Londres annonce la plus importante contribution au plan Juncker
Malgré des doutes sur son appartenance à l'UE, le Royaume-Uni est l'État membre qui a le plus contribué au plan d’investissement proposé par la Commission. Le pays en serait également le principal bénéficiaire.
Malgré des doutes sur son appartenance à l’UE, le Royaume-Uni est l’État membre qui a le plus contribué au plan d’investissement proposé par la Commission. Le pays en serait également le principal bénéficiaire.
Le Royaume-Uni a annoncé vouloir participer au plan Juncker à hauteur de 8,5 milliards d’euros. Cet argent financera des projets choisis par le Fonds européen d’investissement stratégique (FEIS), le bras armé du « plan Juncker ». Aucun autre pays n’a annoncé d’aussi généreuse contribution à ce jour.
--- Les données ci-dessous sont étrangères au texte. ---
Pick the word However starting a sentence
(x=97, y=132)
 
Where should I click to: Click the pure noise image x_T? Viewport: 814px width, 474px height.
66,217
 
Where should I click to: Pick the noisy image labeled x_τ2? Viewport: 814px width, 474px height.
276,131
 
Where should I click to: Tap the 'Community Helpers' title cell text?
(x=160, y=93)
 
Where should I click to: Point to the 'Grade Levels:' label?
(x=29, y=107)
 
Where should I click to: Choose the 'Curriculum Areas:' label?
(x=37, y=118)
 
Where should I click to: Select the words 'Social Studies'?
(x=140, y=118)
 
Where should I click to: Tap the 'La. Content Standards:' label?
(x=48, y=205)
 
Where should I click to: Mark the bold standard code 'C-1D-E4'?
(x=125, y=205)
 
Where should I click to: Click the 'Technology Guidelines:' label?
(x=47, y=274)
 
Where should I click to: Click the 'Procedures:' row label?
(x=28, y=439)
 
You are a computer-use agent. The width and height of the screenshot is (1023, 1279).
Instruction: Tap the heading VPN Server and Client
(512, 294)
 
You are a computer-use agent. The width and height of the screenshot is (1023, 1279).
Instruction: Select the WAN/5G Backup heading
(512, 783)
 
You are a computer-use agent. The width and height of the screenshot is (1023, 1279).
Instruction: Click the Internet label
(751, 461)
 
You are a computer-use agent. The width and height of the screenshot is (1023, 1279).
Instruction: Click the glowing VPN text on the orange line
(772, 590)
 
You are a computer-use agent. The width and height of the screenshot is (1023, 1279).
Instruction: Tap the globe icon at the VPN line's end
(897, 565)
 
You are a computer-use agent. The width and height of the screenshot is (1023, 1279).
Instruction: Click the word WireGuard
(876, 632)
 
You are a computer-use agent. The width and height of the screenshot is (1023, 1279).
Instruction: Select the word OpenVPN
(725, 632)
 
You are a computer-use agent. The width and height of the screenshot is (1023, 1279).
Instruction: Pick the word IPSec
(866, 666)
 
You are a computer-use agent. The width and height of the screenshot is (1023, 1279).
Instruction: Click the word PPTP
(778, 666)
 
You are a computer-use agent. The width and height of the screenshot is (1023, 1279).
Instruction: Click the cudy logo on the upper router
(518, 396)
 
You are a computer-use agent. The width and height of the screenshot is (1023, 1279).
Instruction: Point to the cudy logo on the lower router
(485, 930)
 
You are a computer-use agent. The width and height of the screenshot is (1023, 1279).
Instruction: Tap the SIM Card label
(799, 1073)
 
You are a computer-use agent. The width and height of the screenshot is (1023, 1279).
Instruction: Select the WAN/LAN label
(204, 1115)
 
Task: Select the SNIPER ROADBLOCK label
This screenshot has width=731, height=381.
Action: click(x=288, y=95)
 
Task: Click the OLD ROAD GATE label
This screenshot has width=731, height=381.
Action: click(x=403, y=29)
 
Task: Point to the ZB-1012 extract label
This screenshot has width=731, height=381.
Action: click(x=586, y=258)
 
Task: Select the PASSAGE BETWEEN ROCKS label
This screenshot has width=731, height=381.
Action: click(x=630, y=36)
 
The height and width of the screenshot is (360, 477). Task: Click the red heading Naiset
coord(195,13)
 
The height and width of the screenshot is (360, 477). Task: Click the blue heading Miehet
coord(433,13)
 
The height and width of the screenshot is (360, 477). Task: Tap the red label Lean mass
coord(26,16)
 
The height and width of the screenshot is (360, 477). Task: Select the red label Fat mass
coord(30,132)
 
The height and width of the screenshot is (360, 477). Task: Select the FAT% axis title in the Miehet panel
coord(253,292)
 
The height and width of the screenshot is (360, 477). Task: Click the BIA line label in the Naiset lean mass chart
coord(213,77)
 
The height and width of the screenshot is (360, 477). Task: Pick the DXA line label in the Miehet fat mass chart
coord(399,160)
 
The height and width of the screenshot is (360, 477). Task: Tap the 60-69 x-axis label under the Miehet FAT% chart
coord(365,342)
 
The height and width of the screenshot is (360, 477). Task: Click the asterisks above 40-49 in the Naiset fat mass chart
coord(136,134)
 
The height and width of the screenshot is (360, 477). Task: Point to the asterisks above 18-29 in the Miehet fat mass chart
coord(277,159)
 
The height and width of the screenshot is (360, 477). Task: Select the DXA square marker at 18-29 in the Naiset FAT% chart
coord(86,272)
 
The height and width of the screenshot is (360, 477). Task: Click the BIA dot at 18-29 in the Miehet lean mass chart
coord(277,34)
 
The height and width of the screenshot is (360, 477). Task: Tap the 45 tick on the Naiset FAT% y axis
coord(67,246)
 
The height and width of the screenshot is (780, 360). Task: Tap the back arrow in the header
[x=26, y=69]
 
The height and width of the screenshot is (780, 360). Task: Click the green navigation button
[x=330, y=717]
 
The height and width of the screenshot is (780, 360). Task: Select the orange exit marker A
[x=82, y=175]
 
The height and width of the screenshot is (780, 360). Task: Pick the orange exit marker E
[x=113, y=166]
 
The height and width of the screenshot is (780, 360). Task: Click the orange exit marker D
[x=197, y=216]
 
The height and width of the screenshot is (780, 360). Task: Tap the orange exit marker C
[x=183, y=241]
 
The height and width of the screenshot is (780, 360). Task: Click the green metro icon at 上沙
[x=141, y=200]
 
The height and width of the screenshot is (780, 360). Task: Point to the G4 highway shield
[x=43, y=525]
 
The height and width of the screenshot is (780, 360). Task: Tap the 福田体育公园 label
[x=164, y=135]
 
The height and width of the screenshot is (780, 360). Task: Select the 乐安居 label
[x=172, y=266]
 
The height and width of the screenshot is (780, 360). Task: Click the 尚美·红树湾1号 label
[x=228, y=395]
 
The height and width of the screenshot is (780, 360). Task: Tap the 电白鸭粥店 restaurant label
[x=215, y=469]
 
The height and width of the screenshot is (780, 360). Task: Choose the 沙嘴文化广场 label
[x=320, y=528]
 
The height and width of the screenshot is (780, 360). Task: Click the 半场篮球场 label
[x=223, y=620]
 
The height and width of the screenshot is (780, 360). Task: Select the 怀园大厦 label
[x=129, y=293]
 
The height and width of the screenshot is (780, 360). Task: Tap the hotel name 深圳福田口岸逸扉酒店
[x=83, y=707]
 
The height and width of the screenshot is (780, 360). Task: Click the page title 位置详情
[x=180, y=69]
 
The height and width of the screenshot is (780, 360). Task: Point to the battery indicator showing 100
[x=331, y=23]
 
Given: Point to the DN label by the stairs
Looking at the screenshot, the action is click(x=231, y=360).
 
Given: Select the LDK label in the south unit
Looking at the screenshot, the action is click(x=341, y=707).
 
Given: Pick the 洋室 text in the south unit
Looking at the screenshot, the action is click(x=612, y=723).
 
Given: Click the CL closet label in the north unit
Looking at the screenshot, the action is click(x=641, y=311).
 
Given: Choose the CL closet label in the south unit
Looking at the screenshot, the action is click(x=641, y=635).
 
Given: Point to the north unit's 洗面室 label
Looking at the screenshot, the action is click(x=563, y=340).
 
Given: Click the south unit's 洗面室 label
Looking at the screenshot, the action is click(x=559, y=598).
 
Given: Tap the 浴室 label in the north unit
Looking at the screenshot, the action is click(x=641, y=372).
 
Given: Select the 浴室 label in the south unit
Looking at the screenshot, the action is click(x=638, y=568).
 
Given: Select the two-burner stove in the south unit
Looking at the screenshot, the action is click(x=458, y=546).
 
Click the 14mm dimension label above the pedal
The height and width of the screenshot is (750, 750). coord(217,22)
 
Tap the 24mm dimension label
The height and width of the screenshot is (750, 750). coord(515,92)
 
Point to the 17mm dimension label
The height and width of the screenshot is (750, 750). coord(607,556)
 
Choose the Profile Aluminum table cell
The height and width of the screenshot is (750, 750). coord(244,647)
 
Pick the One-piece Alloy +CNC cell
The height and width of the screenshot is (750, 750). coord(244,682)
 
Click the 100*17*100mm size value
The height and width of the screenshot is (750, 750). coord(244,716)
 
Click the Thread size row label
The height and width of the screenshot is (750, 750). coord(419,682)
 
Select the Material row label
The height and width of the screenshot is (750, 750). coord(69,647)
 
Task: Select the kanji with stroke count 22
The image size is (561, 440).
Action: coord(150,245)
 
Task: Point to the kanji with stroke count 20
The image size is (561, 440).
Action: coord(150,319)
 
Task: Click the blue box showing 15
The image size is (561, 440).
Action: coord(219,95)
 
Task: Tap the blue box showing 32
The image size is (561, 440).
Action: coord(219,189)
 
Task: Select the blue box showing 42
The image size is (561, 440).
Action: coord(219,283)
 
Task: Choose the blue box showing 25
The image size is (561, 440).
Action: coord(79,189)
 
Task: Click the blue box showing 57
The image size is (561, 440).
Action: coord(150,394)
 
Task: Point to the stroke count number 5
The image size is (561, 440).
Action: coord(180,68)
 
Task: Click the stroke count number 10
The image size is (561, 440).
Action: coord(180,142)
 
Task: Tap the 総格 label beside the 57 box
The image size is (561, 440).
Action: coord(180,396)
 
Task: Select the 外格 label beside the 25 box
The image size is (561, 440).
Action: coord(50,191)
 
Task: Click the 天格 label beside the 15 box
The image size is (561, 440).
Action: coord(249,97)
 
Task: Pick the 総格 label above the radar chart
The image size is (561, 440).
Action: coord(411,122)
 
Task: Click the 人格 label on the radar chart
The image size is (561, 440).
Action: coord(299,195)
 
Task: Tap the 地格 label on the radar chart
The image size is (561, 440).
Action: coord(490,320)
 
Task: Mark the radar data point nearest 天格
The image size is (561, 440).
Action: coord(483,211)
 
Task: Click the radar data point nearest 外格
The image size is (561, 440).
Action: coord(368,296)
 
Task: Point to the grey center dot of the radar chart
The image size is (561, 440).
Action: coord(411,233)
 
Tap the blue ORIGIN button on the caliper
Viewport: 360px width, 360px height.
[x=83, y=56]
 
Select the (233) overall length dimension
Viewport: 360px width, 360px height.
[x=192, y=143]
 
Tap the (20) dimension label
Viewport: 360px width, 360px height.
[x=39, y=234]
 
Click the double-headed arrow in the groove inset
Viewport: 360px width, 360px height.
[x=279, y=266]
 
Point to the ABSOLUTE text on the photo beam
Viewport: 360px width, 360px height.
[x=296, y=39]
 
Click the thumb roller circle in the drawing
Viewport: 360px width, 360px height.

Jyrki Katainen, le vice-président de la Commission et responsable de l’emploi, de l’investissement et de la compétitivité, s’est déclaré ravi de la contribution britannique.
« C’est l’annonce la plus importante à ce jour et cela aura des conséquences considérables sur les PME et les infrastructures britanniques. Le plan d’investissement passe à la vitesse supérieure », s’est-il réjoui.
9 contributions
La Grande-Bretagne est le neuvième pays à annoncer sa contribution, après l’Allemagne, l’Espagne, la France, l’Italie, le Luxembourg, le Pologne, la Slovaquie et la Bulgarie, avant même l’entrée en vigueur du FEIS.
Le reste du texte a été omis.